Due to be unveiled in Stockholm on September 27, the document will be scrutinised word by word by green groups, fossil-fuel lobbies and governments to see if it will yank climate change out of prolonged political limbo.

The report will kick off the fifth assessment by the Intergovernmental Panel on Climate Change (IPCC), an expert body set up in 1988 to provide neutral advice on global warming and its impacts.

Six years ago, the IPCC's fourth assessment report unleashed a megawatt jolt of awareness. It declared that the planet was warming, that this was already starting to affect Earth's climate system and biosphere, and that there was overwhelming evidence that humans, especially by burning coal, gas and oil, were the cause.

It earned the IPCC a share in the Nobel Peace Prize with former US vice president Al Gore and stoked momentum that led to the 2009 climate conference in Copenhagen, the biggest summit in UN history.

Yet that was the high point. The near-fiasco of Copenhagen combined with a financial crisis that struck Western economies... and climate change vanished off politicians' radars. Then came damage to the IPCC's own reputation, when several errors were found in the landmark report, prompting a fightback by gleeful climate sceptics and a painful investigation of the panel itself.

A draft of the leviathan new work, seen by AFP, will amplify the 2007 warning in several ways.

The panel will declare it is even more confident that global warming is man-made and starting to affect extreme weather events, such as flooding, drought, heatwaves and wildfires. It also warns of a potential rise in sea levels that, by century's end, would drown many coastal cities in their current state of preparedness.

"Changes are projected to occur in all regions of the globe, and include changes in land and ocean, in the water cycle, in the cryosphere, in sea level, in some extreme events and in ocean acidification. Many of these changes would persist for centuries. Limiting climate change would require substantial and sustained reductions of CO2 [carbon dioxide] emissions," warns the draft.

The document, focussing on the science of climate change, will be followed next year by two volumes, on impacts and on how to tackle the problem, followed by a synthesis of all three texts.

The main text is written and approved by scientists, and cannot be modified by national governments, who also have representatives on the IPCC.
------------------------------------
_Jobs_
**1.** In the records, could you write out the lines from the one containing "Where should I click to: Tap the PVT" through the one containing "Select the title", inclusive, swapping "dimension" for "measurement" and leaving everything else the same?
**2.** Can you pick up the article on the upcoming IPCC climate report and carry it on from its final sentence?
------------------------------------
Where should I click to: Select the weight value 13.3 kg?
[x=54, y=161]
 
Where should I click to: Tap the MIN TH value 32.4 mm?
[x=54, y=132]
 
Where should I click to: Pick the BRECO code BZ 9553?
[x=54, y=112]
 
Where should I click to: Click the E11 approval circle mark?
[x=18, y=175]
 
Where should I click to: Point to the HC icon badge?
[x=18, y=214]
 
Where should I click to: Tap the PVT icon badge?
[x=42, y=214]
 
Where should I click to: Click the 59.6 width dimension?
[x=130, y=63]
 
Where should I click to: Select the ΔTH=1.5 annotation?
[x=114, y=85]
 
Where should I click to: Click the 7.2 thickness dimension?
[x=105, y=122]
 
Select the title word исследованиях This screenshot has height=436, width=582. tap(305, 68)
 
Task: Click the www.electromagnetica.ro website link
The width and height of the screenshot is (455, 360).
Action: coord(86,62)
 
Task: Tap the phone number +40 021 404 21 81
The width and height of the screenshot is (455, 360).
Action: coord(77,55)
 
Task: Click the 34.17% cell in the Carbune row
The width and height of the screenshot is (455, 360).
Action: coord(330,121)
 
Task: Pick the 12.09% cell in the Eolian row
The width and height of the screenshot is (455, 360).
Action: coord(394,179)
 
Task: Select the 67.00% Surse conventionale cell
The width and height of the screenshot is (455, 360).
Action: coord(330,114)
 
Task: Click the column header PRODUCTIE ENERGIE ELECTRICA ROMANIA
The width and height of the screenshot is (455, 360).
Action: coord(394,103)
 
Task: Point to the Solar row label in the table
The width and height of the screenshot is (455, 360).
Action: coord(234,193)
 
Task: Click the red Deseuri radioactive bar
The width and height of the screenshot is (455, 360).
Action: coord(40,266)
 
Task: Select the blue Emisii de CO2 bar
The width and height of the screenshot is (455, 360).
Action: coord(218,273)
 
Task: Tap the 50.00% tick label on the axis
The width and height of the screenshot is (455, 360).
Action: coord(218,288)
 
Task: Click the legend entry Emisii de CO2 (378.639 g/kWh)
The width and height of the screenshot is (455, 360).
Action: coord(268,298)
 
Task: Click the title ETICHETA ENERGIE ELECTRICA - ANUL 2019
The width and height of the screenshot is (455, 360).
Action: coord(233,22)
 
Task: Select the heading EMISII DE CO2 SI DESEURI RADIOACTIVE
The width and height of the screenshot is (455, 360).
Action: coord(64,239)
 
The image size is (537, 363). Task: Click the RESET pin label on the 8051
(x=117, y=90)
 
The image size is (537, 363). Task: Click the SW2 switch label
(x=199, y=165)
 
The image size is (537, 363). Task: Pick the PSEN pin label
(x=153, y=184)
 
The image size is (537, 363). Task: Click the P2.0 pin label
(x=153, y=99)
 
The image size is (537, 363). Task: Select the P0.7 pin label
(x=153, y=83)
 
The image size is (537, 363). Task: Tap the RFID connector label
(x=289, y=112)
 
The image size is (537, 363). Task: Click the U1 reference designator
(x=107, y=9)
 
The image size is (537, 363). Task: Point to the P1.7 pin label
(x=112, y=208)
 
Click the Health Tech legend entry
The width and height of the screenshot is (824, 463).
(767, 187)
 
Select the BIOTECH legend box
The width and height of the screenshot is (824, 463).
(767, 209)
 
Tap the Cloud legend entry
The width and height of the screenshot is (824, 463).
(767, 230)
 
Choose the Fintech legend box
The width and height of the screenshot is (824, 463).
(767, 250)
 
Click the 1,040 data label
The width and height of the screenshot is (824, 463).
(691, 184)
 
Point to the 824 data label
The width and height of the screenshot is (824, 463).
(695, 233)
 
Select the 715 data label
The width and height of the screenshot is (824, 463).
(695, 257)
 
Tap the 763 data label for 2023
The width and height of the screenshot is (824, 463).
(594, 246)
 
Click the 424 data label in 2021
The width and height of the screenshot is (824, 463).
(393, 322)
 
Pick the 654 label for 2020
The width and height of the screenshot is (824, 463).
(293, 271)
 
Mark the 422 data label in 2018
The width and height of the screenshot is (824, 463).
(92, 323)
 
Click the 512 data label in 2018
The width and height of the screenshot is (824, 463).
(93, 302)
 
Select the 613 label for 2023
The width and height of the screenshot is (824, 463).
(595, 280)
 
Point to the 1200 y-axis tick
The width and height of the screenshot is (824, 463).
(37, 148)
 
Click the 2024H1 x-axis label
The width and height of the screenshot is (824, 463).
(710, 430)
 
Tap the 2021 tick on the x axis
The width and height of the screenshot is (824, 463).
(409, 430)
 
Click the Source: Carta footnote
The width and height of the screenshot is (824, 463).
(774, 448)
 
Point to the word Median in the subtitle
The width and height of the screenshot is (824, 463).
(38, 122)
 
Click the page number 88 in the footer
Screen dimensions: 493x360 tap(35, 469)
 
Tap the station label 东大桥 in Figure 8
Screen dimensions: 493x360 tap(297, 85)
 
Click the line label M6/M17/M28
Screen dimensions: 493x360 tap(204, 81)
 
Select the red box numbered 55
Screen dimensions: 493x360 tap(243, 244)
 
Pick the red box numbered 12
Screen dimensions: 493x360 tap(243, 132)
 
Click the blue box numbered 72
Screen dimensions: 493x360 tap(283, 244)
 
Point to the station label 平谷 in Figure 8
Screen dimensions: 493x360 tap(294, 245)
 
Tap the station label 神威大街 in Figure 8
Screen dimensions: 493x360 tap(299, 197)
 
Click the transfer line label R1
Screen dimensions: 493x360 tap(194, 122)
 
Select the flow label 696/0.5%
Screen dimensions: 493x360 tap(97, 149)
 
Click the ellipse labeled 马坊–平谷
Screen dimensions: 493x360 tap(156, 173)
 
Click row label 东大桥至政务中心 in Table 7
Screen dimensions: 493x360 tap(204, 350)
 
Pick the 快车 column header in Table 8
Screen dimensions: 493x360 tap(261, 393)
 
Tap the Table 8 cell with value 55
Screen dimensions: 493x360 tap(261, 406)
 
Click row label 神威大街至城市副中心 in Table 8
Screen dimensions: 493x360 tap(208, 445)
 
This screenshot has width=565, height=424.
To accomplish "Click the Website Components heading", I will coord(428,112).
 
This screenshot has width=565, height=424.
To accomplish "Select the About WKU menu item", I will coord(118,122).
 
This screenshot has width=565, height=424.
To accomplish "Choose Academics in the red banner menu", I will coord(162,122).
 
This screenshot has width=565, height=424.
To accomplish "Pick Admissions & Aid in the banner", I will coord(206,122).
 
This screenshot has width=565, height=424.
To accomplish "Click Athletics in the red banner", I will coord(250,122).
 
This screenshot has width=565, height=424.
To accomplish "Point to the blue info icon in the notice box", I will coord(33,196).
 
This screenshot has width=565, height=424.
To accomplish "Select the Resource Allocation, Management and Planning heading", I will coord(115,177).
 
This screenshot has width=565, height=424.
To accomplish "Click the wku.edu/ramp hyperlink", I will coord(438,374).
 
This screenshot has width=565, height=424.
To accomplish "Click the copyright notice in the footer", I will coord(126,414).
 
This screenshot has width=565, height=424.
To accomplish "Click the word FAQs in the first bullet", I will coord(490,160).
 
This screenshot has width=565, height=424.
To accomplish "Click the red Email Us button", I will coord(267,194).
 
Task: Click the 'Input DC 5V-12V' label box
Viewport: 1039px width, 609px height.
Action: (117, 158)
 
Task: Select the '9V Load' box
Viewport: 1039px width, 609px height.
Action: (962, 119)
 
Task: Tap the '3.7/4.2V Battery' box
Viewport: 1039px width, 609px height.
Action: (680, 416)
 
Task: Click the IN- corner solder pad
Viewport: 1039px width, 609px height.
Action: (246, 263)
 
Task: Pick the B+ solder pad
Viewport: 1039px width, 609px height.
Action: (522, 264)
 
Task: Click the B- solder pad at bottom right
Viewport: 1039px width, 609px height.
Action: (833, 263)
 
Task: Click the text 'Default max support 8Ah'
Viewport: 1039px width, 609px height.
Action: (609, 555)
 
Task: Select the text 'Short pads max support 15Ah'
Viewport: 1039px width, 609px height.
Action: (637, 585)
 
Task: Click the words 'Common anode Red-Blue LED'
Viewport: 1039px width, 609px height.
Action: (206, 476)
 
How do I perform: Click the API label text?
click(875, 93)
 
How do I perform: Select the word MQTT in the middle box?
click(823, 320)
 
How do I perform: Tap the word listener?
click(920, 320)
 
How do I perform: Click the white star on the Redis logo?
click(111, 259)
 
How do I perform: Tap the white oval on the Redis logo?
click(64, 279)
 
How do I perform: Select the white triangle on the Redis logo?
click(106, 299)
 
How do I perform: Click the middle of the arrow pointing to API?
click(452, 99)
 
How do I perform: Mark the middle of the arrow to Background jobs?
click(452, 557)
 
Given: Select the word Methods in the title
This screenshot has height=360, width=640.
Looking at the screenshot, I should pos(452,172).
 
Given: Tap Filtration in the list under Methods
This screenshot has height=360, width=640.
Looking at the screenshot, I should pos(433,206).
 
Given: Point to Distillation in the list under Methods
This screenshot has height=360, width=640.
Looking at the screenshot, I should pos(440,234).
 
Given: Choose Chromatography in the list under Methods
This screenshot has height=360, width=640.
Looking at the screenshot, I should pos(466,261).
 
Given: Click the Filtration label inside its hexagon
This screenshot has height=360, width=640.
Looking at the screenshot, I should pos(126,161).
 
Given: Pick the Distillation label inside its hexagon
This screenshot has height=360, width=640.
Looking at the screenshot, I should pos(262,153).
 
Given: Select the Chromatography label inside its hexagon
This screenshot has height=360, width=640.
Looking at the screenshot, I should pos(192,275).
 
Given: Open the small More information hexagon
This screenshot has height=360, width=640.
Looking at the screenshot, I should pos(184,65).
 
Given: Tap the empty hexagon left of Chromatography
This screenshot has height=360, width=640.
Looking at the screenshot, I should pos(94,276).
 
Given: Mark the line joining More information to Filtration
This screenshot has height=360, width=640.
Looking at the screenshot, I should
------------------------------------
_Results by task_
**1.**
Where should I click to: Tap the PVT icon badge?
[x=42, y=214]
 
Where should I click to: Click the 59.6 width measurement?
[x=130, y=63]
 
Where should I click to: Select the ΔTH=1.5 annotation?
[x=114, y=85]
 
Where should I click to: Click the 7.2 thickness measurement?
[x=105, y=122]
 
Select the title word исследованиях This screenshot has height=436, width=582. tap(305, 68)

**2.**
The governments do have a say, though, in the all-important summary for policymakers, which in its present form runs to 31 pages. So far, they have raised 1,800 reservations about the summary, and these will be hammered out in a line-by-line appraisal over four days before next month's release.

Defenders of the laborious system say approval by governments amounts to a "buy-in" from all the world's nations -- a consensus ranging from huge carbon polluters China and the United States and vulnerable small-island states such as the Maldives to major oil and gas exporters like Qatar and Saudi Arabia.

"I am greatly in favour of this process of comments followed by adoption," Jean Jouzel, a leading French climate scientist who is vice president of the IPCC group in charge of the upcoming volume, told AFP. "The adoption is what gives the IPCC report its success and visibility, and enables its effective use by governments."

Others are not so sure. Inclusiveness, transparency and nitpicking mean the process is horribly slow.

Almost every week, new evidence of climate damage is published in peer-reviewed scientific journals. But the most recent scary stuff -- the discovery, for instance, that melting permafrost is starting to leak methane, a potent greenhouse gas -- will not be included in the new report because of the cutoff date for reviewing material.

"It [the summary] is a powerful document because it is signed off by all governments," said a source who follows the process closely. "But the IPCC has become such a conservative organisation. The report is really science at the lowest common denominator."

Michael Mann, a professor at Penn State University and author of a book, "The Hockey Stick and the Climate Wars," blames this in part on campaigning by well-funded sceptics who either deny global warming or pin it on natural causes, such as fluctuations in solar heat.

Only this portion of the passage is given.